I think you're catching on. Yes, an "inalienable right" is obviously not the same as an "absolute right". If they were the same, we wouldn't need different words having different meanings to describe the two.

The use of "unalienable" Declaration of Independence is certainly a statement of the existence of rights apart from the man. Obviously, the rights in question being were being violated, or the document would not have been necessary.




Huh? I disagree that the "two different periods of life" are "essentially the same". I also maintain that there's no "absolute" right to life (and have pointed out that you yourself don't believe that in claiming a right to seld defence).

Within Natural Law, there certainly exist secondary precepts, such as cases where homicide is justifiable. You use "absolute" to mean "without exception", I use it to mean something out - unchanging and timeless.


?!?!? You mean like "consent"? This really makes no sense at all.

My apologies, I meant to say a fetus should be treated the same as an infant


Perhaps. Show that there's such a "natural law" as you posit, and I'd be first in line to nominate you for the Nobel.


Natural law derives from our nature as rational beings, it can be thought of as the evolutionary strategy governing use of force. If an action is deemed "wrong" in one time and place in a particular set of circumstances, how can that action be consider "right" at a different time and place with the same circumstances? The "right"-ness or "wrong"-ness of an action is determined by our human nature.
 

Ben Kennedy:

You use "absolute" to mean "without exception", I use it to mean something out - unchanging and timeless.

And I've explained more than once above what I mean by "absolute". What you mean seems to be more along the lies of "aeternal" or "unwavering", which means that perhaps you ought to have used those words instead. You're verging on Lewis Carroll territory here:

`And only one for birthday presents, you know. There's glory for you!'

`I don't know what you mean by "glory",' Alice said.

******************************

Problem to work on: In the debate on natural rights, what does natural law derive from?

Source material:
******************************

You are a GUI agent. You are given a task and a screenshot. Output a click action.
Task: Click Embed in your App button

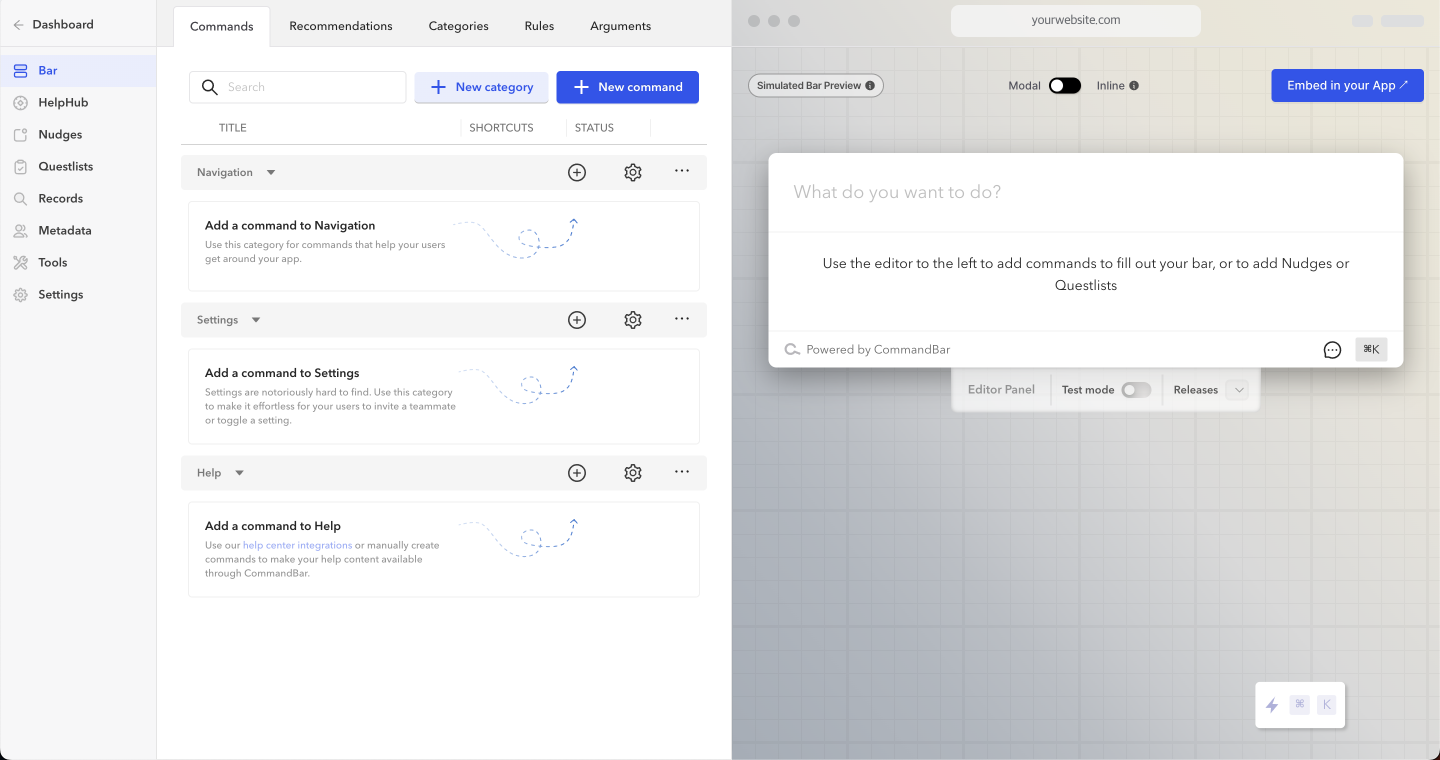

******************************

Solution for this exercise: Our nature as rational beings.